Pero bueno, la cosa les va bien. El fútbol italiano sigue convulso por escándalos de corrupción y amaño, las mafias se sientan en los palcos y ‘sacchiales’ se lamentan de la fuga de talentos –ojo con Giussepe Rossi y Rolando Bianchi-, pero…¿Quién ganó el pasado Mundial? Ellos, y eso no se lo quita nadie.
Lo grave es que están tan orgullosos como los miembros de la odisea griega en la Eurocopa o el antibrasil de la última Copa América. O Liverpool y Milan, flamantes finalistas de la última edición de la Champions. Ay, amigos, al final habrá que aprender de Dunga y de Capello, o buscar el espíritu de Juanito. O admitir que Raúl ha resucitado. Rudeza, rudeza, futbolistas trabajadores, que llevan a la victoria. Y todos tan contentos.

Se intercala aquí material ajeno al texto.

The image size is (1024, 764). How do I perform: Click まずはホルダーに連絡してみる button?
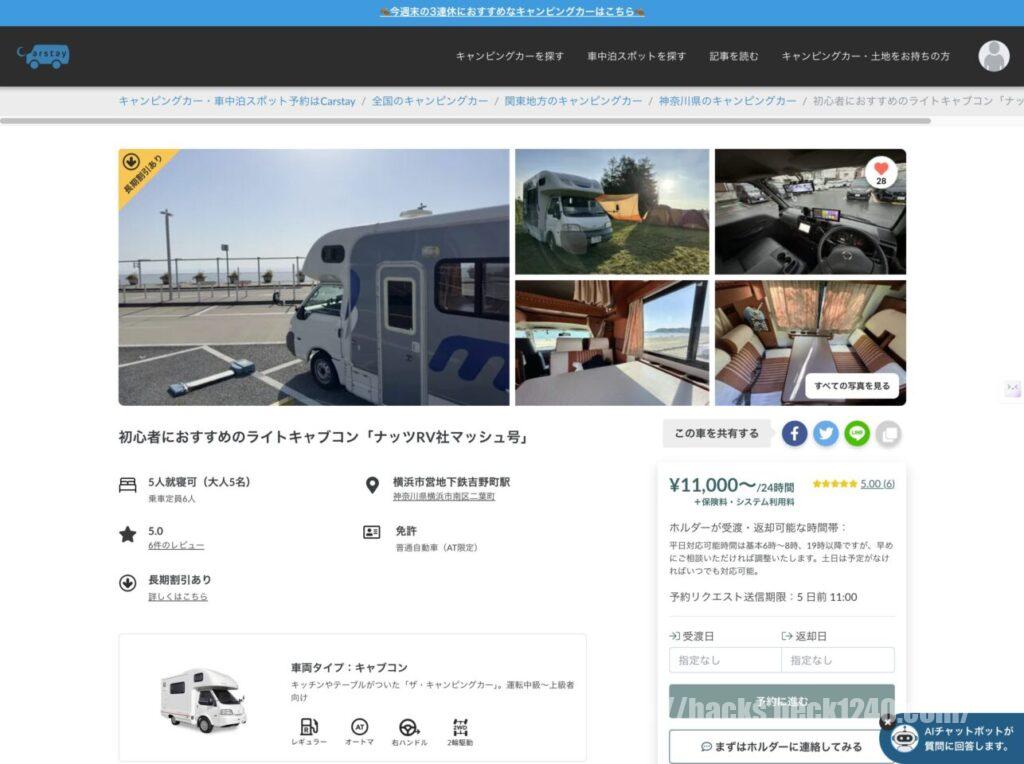point(781,746)
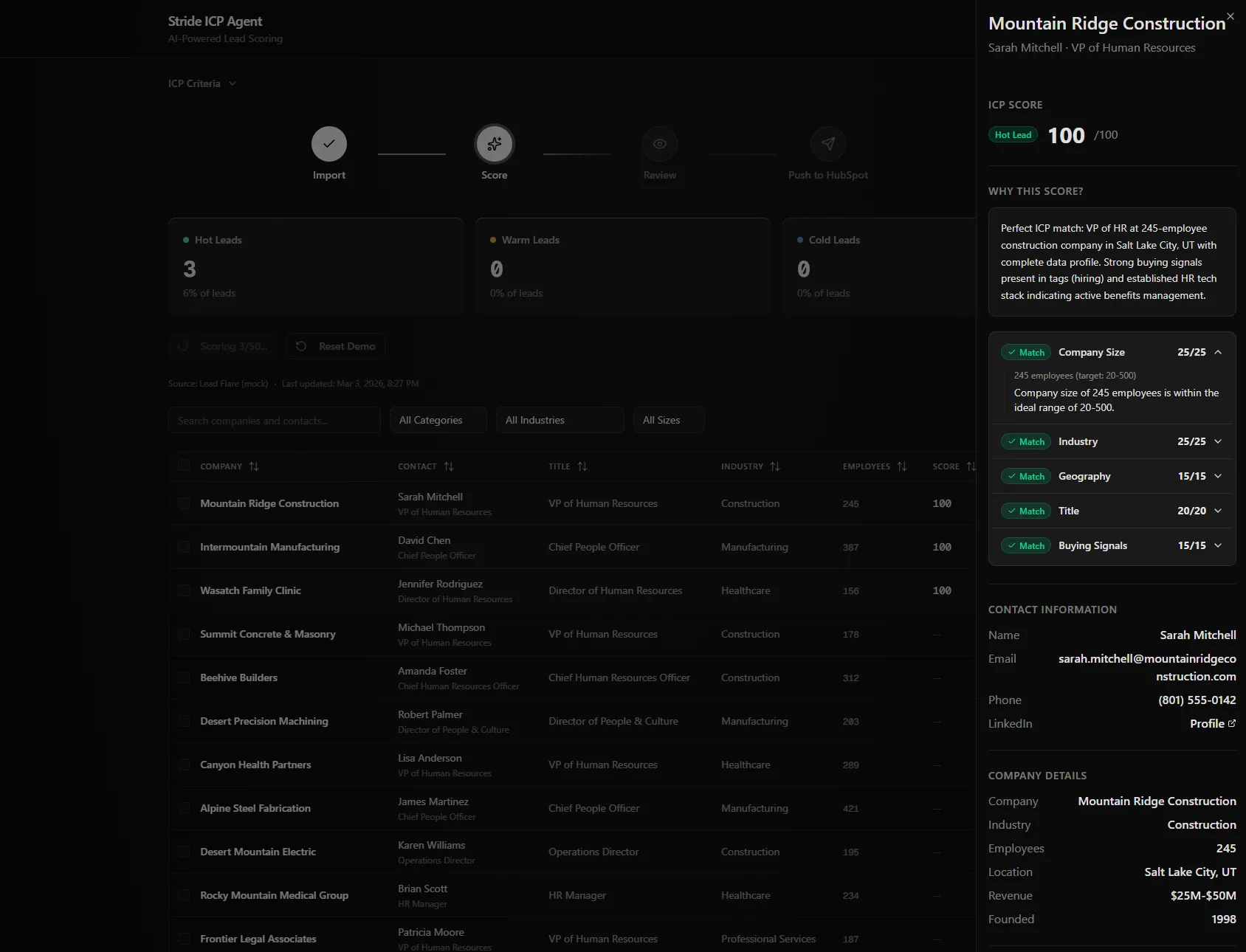Open the LinkedIn Profile link
Screen dimensions: 1246x952
(x=1212, y=724)
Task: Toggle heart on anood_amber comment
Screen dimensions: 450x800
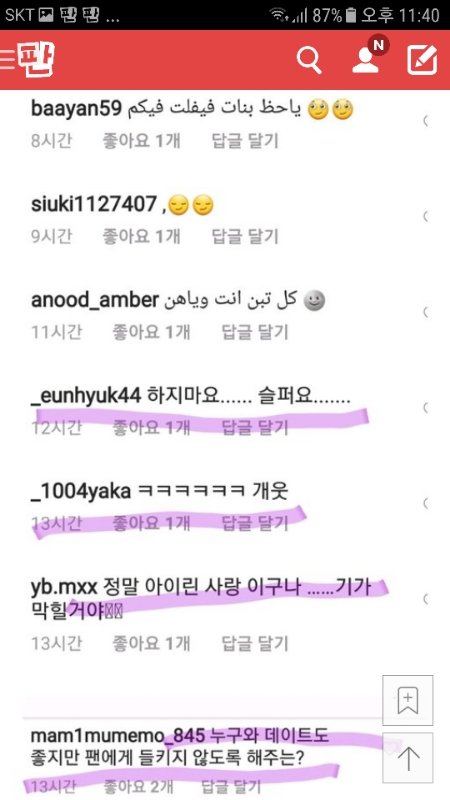Action: [x=424, y=312]
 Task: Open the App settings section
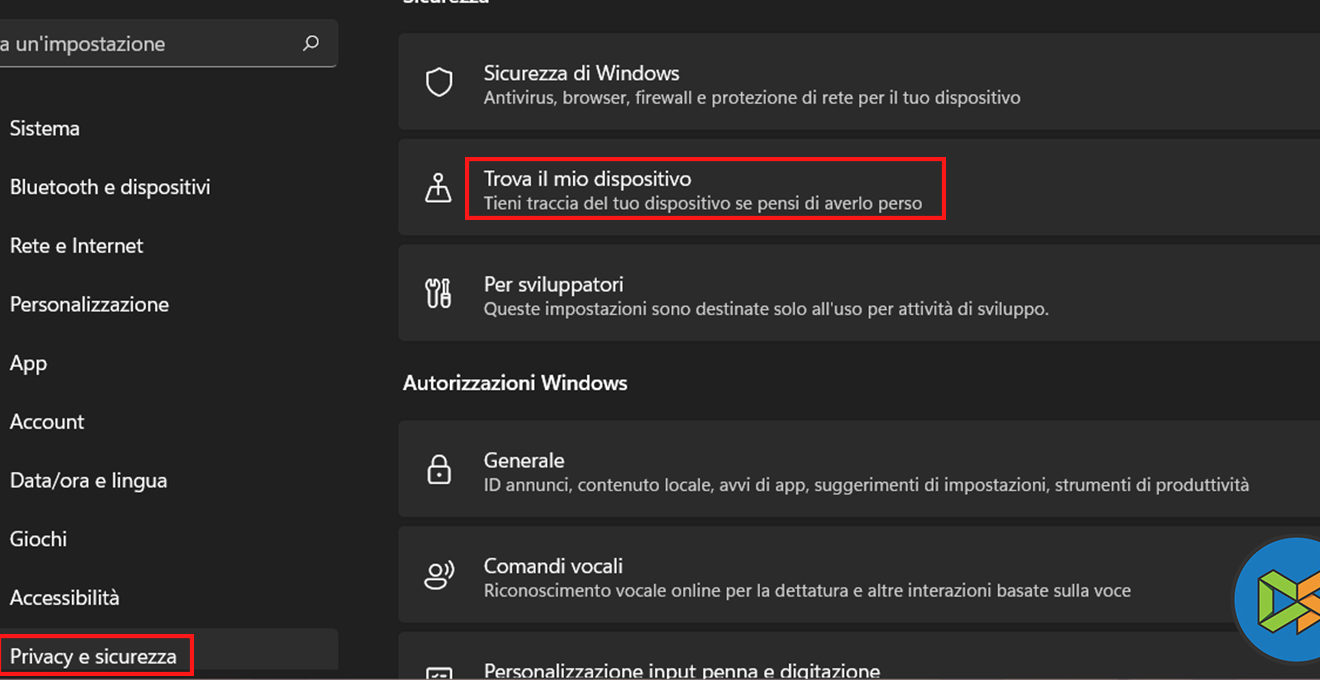click(x=29, y=363)
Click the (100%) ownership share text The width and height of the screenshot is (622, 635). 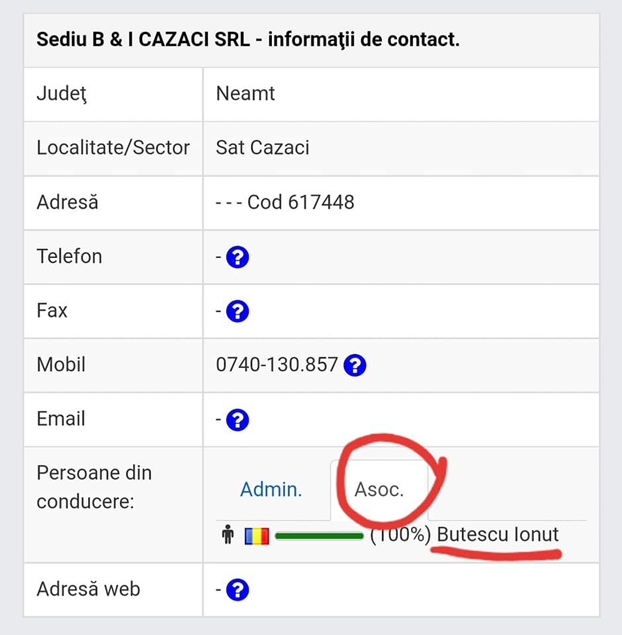[400, 535]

Del dinero de Cerezo y del Rey
Olvidémonos del peor catenaccio y volvamos, para finalizar, al fútbol de la ‘prole’, con una película que se montó un buen amigo colchonero. Era algo así como… que va el rey y dice “Sofi, Sofi, prepara los bocatas de chistorra que hoy vamos a ver a mi Atleti al Calderón. Si es que respiro fútbol, mujer, me siento uno más… ¡Hoy Remontamos a los alemanes y nos colamos en la final de la UEFA!” No sé de qué se ríen, igual hasta es verdad. Y a golpe de talonario –también con Riquelme y Motta, según me hacen saber-.